You might have questions about it — let me answer them. Let me talk to you one-on-one, and tell you my story, so that it might inspire and help you.
That is our superpower, isn’t it?
Whether we’re in labor, or in any other part of this coalition, our stories are the one thing no one can take from us. That is the one single thing that scares the billionaires, the special interests, and the people in this Administration who are doing their bidding.
The fact that we might talk to each other, and share those stories, and see how much we have in common and then stand up and demand something better.
Blue Bird had their vote to unionize on Friday, May 12, 2023. They won.
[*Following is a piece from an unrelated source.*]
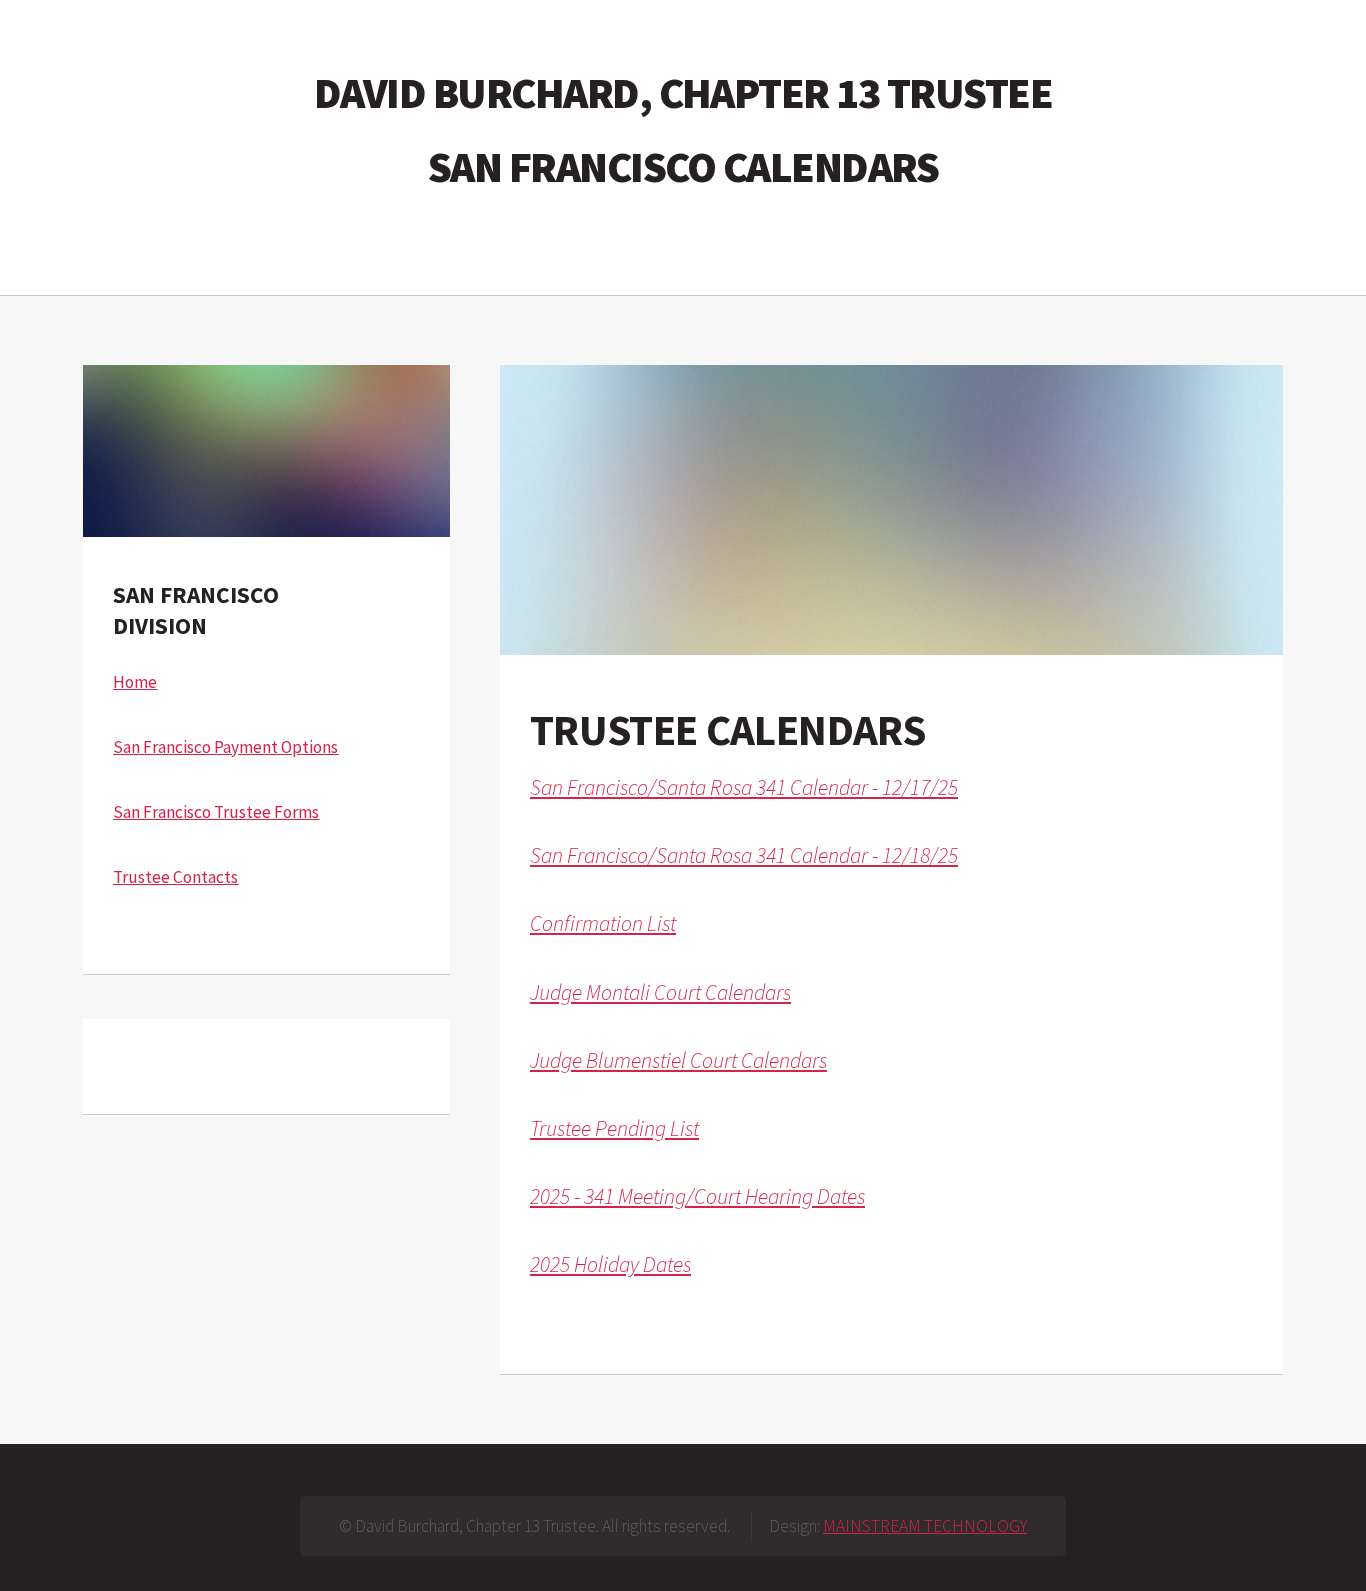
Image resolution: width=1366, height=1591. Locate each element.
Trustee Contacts (175, 877)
They became one of the great success stories in labor organizing in the Deep South in modern history and that story, I promise you, is going to inspire workers for decades to come.
Yes, this is a tough moment right now. There’s no doubt about it.
But I’m reminded every single day, there are real stories of hope and possibility all over this country. Working people who are fighting for themselves, for their co-workers, for their neighbors, for people they haven’t met and will never know.
It’s our job, it’s our calling right now to tell those stories. To have the courage to call out those who stand our way. And to bring people together, right now, on the very real agenda that unites us — when those in power would have us believe we’re hopelessly divided.
So I just need to know one thing: Are you all ready to tell those stories?
Are you all ready to call out those who stand in our way?
Are you all ready to bring this country together, so that every single person can live with dignity?
I am too!!! Thank you so much, ProgressNow!